New York State to Launch Online Sports Betting on Saturday
The New York Gaming Commission announced Thursday that four sportsbooks can launch in the state at 9 a.m. ET on Saturday.
Five other sportsbooks were approved late in 2021. They will be permitted to start accepting bets on a “rolling basis" when requirements are met, per the Gaming Commission.
"I want to thank the Gaming Commission for their efficiency in ensuring that these operators met all of the requirements to bring their mobile sports betting product to the people of New York ahead of the NFL playoffs," state senator Joseph P. Addabbo Jr., a member of the New York state Senate since 2009 and the chair of the committee on racing, gaming and wagering, said in a statement. "I look forward to the other five operators satisfying the statutory and regulatory requirements necessary to launch in the near future and working with the Hochul Administration and Gaming commission.”
New York has had in-person sports betting since 2019, though per the Action Network, the state has generated only $3.7 million in tax revenue at its four in-person sportsbooks, all of which are at least an hour from New York City.
Instead, New York state has suffered immensely from the concept of borderhopping, which in this case means customers traveling over state lines, most commonly to New Jersey, to wager on sports.

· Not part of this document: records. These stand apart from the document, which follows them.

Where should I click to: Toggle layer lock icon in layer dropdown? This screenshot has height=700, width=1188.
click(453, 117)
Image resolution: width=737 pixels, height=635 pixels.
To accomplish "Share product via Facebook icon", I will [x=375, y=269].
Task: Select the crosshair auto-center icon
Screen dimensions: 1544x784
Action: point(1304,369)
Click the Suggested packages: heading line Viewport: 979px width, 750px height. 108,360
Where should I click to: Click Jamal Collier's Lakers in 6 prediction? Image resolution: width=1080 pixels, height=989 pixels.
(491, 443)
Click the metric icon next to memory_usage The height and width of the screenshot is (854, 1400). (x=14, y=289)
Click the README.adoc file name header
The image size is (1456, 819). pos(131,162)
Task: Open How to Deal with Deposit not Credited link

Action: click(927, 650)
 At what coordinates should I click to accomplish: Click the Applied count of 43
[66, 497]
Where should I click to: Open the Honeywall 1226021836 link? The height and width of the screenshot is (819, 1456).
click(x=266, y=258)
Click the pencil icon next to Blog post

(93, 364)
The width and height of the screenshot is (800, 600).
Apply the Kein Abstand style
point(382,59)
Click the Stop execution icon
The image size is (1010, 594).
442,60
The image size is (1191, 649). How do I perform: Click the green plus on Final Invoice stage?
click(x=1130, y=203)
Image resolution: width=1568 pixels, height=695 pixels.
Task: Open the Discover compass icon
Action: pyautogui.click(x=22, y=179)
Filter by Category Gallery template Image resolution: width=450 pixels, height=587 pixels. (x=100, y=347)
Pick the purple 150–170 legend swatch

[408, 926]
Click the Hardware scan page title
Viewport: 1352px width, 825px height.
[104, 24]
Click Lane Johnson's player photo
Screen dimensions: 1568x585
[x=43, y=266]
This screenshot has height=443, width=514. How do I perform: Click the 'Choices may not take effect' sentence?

“There really just aren’t a lot of other situations where you have that kind of population, a major mass that close to another state’s borders," Chris Grove, a partner at Eilers & Krejcik Gaming, a gambling research and consulting firm, told Sports Illustrated last summer.
A recent study conducted by Eilers & Krejcik found that in 2019, New York residents wagered $837 million in New Jersey on sports bets, amounting to around 20% of the $4.6 billion handle in New Jersey
Last April, New York passed language in its budget allowing for mobile sports wagers, doing so amid an economic deficit largely caused by COVID-19.
Addabbo told SI that the additional tax revenue generated from online betting will be allocated, in part, to educational funding, gambling awareness programs and creating jobs.
“We’re usually out front, but here we have been that wobbly car in the right lane and all these other fast cars, like Jersey and Pennsylvania, are whizzing right by us," Addabbo said.